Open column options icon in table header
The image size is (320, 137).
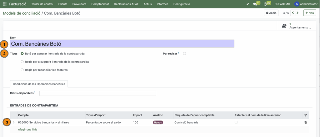click(x=306, y=115)
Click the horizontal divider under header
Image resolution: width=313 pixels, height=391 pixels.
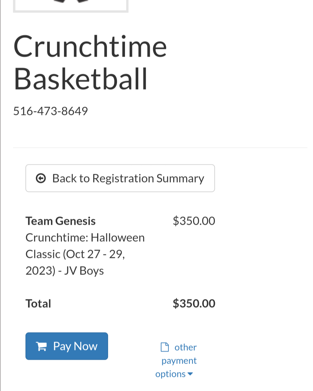160,147
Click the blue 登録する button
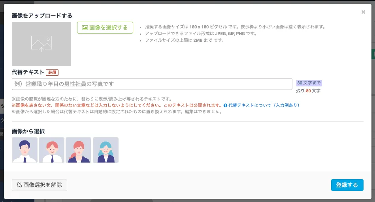Screen dimensions: 375x202 [x=347, y=185]
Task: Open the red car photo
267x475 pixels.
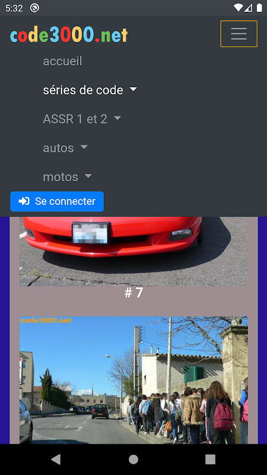Action: click(134, 251)
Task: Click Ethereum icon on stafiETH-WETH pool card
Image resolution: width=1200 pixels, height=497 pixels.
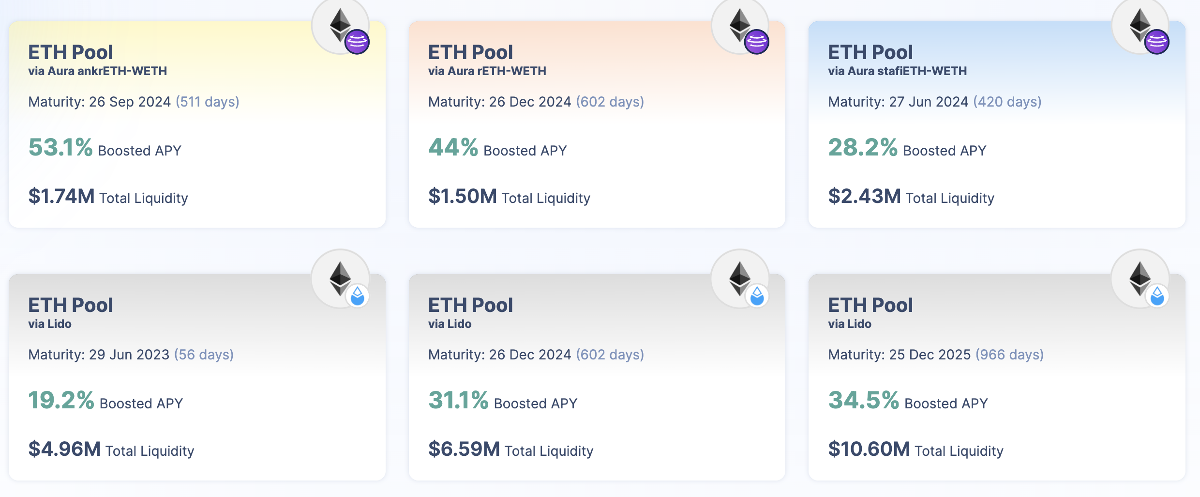Action: click(x=1140, y=24)
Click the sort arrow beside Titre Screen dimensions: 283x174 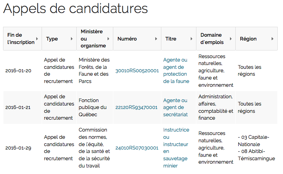192,39
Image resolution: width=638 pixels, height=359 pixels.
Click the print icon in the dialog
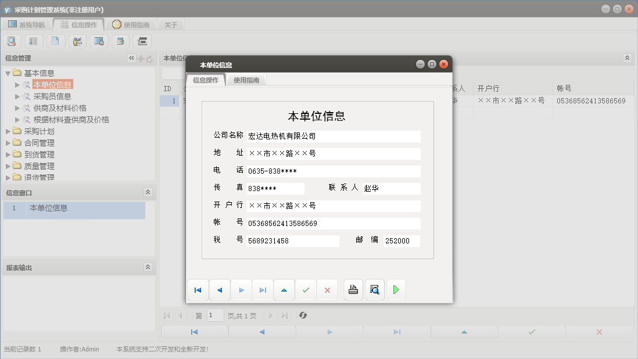coord(353,289)
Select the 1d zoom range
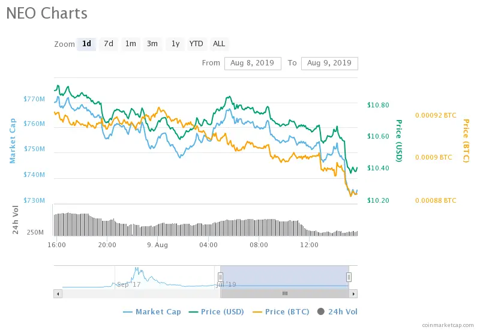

About this exercise
Check each line above for the string "header" and report how many lines have it, giving only the number.

Exercise output
2